Things to do:
[1] From the biography of Aksel Jacobsen Bogdanoff, write out everything from "Norwegian resistance fighter" down to "at Lille Ekkerøy.".
[2] According to the biography of Aksel Jacobsen Bogdanoff, in what year was the last polar bear seen in Finnmark shot at Lille Ekkerøy?

Document section:
—————

- Born: 22 November 1922 Lille Ekkerøy, Norway
- Died: 1 June 1971 (aged 48) Oslo, Norway
- Partner: Anne Lise Bogdanoff
- Children: Arvid Sigfred Bogdanoff
- Parents: Jacob Wilhelm Bogdanoff (father); Signe Victoria Bogdanoff (mother);

= Aksel Jacobsen Bogdanoff =

Norwegian resistance fighter

Aksel Jacobsen Bogdanoff (22 November 1922 – 1 June 1971) was a Norwegian who fought as Soviet-controlled partisan in eastern Finnmark in World War II and, in 1953, he was one of two brothers who encountered and shot the last polar bear seen in Finnmark, at Lille Ekkerøy.

==Part of the last generation to live on Lille Ekkerøy==
Aksel Jacobsen Bogdanoff was one of eleven children born to Signe Victoria Bogdanoff (1892–1963), née Dahl, from Tromsø, and Jacob Wilhelm Bogdanoff (1878–1940), whose father came from Russia. The other children included: Alfred; Francis; Olav (1917–2002); Karl (1916-1987); Frits (1915-1981); Ingvar (1920–1995), also known as Ingvald; Daniel (1931-1987); and Agnes (1933-2014). The children, three of whom died at an early age, were the last generation who lived on Lille Ekkerøy in Vadsø Municipality. They were evacuated during the war, moved to Krampenes, but returned and lived there until about 1953, when they moved back to Krampenes. As part of their subsistence tactics, they collected driftwood on the beach and picked cloudberries in the fields. Aksel married Anne Lise and, before their divorce, had a son called Arvid Sigfred Bogdanoff.

—————

Dataset excerpts:

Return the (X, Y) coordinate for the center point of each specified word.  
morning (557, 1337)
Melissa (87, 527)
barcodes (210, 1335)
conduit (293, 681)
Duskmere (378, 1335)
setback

—————

Set of answers:
[1]
Norwegian resistance fighter

Aksel Jacobsen Bogdanoff (22 November 1922 – 1 June 1971) was a Norwegian who fought as Soviet-controlled partisan in eastern Finnmark in World War II and, in 1953, he was one of two brothers who encountered and shot the last polar bear seen in Finnmark, at Lille Ekkerøy.

[2] 1953